▶ How to complete this task:
Repeat every line from the line containing "The image size is (517, 396)." to the end of the data, exactly. Leave the pictures out.

Start of Given information

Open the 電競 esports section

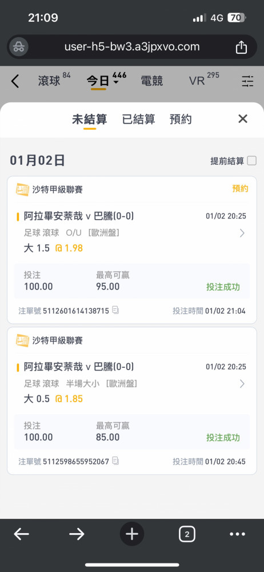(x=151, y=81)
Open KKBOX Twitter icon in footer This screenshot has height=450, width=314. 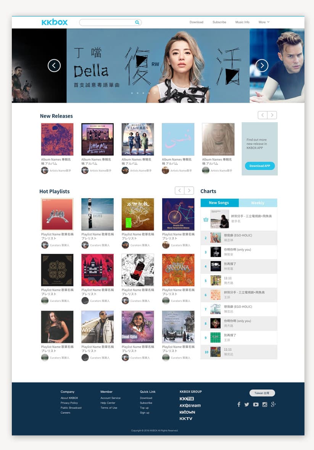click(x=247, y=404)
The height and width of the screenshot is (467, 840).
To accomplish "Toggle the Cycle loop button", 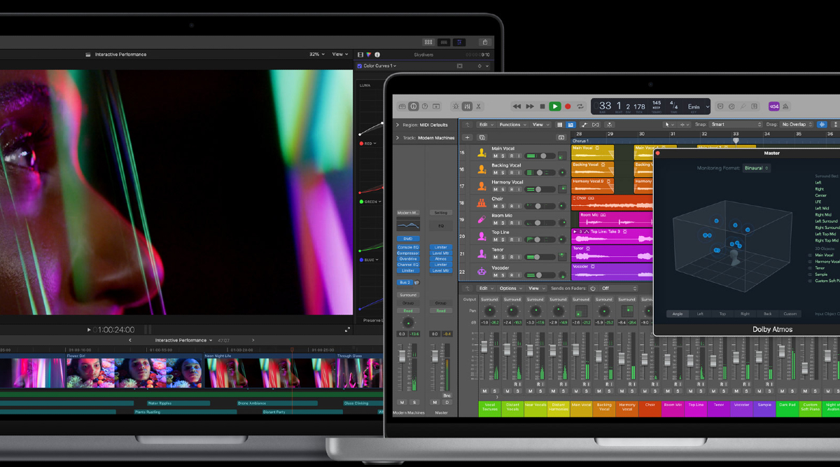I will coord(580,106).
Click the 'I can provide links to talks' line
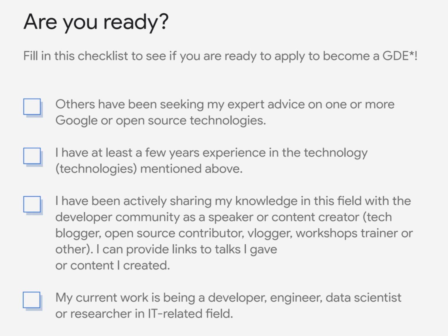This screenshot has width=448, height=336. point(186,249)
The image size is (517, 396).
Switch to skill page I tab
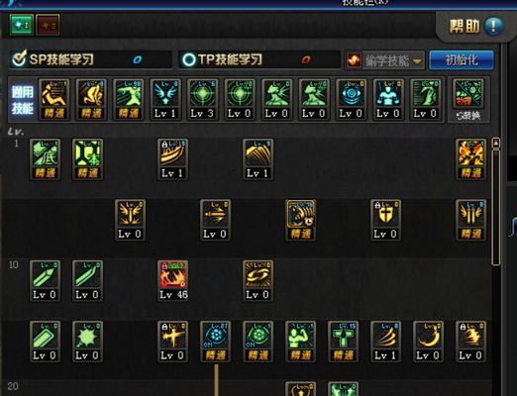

End of Given information

▶ Expected output:
The image size is (517, 396).
Switch to skill page I tab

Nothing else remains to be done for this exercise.